WWI has always fascinated me, and even more the less-known fronts, like this Italian one, too often overshadowed by the Isonzo front and Caporetto. So, I could not resist writing an ARR of our game. I plan to add a report of each turn as soon as we finish them, with some screenshots of the Vassal module. So here comes the report of the first turn...


Turn 1 - May 15

The offensive is about to begin. The task ahead is daunting, and the main objectives (VP hexes) seem ridiculously far away. My initial plan was to advance into the Italian lines but trying to break the front especially near the roads and tracks, during the first day, in order to secure them and having a free path for artillery units to advance later on [artillery -except mountain artillery- can only change altitude level while on road or track]. I intended to advance in all the front except the Easternmost sector, in which no Italian unit can move until an AH unit crosses the Eastern front line.

In the Westernmost sector, the 6. Gebirgsbrigade advances into the Italian front line, but not as expected, despite the heavy bombardment. Having used almost all artillery for the 6 Gebirgs, the advance of the 18. Gebirgs is stalled and the assaults against the Italian positions is cancelled: the attack upslope and crossing the Leno stream was too risky now. Just to the East, the 10. Gebirgs keeps on with the assault, but a high price: two units surrendered. All in all, the three brigades of the Western sector performed poorly, the best they achived was reaching the first Italian trenches. The main objective of securing the main road running besides the Leno was not achieved. Italian defensive fire, while not too powerful, was enough to shake some of our units, leading to poor performance in the assaults.

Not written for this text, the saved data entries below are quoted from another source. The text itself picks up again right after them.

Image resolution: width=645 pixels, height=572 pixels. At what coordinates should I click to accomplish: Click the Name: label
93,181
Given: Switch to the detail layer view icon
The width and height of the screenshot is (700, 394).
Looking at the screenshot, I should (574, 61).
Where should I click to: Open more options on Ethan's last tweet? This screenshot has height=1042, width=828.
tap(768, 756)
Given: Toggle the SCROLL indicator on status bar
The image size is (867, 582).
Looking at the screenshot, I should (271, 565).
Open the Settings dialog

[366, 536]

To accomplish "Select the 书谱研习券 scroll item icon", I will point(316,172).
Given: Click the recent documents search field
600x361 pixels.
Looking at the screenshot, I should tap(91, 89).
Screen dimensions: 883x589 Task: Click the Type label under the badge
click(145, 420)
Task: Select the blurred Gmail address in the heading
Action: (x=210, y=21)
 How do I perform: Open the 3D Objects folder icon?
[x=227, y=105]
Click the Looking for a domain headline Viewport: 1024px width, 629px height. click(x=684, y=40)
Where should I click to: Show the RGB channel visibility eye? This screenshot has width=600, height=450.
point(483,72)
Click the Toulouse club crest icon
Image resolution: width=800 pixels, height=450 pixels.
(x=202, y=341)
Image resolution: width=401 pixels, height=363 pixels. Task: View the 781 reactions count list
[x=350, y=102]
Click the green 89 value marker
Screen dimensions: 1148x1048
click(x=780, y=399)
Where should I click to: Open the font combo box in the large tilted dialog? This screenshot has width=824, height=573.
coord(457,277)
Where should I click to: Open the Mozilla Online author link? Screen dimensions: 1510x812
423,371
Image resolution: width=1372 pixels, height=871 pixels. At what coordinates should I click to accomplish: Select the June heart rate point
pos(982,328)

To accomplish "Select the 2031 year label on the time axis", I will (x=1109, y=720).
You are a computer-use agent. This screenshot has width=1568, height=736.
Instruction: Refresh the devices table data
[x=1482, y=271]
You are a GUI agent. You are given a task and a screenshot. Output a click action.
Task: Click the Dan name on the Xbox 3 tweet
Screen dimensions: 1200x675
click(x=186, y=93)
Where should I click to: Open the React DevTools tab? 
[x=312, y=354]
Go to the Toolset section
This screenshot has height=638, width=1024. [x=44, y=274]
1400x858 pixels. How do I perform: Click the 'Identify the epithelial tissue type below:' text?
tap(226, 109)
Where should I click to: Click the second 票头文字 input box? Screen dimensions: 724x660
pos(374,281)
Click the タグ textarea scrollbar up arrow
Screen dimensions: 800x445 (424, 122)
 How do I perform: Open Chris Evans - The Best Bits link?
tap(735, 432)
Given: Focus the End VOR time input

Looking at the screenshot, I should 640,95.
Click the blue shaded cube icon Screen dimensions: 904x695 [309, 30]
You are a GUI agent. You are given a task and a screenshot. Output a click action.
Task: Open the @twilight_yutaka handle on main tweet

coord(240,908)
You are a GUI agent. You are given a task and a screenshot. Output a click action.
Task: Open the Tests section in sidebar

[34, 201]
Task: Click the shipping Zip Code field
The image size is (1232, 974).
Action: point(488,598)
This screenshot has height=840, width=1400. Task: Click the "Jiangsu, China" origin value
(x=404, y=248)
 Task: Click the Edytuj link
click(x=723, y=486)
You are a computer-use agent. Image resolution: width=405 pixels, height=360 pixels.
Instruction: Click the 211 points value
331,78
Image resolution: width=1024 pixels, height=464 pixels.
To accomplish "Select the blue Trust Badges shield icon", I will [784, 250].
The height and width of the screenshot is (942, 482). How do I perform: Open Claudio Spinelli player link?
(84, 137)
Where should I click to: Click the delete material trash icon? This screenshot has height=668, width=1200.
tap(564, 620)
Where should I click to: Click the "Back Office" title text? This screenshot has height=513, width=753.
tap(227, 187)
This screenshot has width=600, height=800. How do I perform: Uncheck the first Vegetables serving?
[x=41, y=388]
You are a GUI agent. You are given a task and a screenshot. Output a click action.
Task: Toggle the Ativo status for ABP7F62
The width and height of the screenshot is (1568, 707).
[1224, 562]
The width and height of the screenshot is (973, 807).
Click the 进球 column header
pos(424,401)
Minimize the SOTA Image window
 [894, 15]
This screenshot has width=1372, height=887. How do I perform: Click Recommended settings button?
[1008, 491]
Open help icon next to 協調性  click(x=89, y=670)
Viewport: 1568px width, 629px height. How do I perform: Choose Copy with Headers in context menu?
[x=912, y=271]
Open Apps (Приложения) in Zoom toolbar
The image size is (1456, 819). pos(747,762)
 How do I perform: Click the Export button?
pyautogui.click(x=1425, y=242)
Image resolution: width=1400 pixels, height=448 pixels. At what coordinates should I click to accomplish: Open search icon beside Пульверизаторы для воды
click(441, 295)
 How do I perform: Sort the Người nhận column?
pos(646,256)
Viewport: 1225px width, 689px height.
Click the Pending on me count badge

The central, much less crowded sector was assigned to the 58 Kaiserjäger, whose main task was clearing the track behind the Italian lines in front of the Pasubio. Due to the low density of Italian defenses here, the 58 took Valduga and Zoreri.

The Eastern sector was somewhat more successful for the Austro-Hungarian troops. The main puch was assigned here to the 5. Infanterie Brigade, in order to secure the track leading to Tonezza. The troops advanced well into the Italian lines and took some key terrain, although an unexpected Italian counterattack drove back some of our units, unable to fully secure the track, but capturing some Italian units. On their right flank, the 180 KJ, much more cautious, just advanced some meters without engaging in combat, just waiting for the next day. Finally, the Easternmost advance was that of the 15 Inf, which had an extensive no-man's-land to cover following the Astico stream, until finding the first Italian units; without artillery support, though, they waited and prepared for the assault next day.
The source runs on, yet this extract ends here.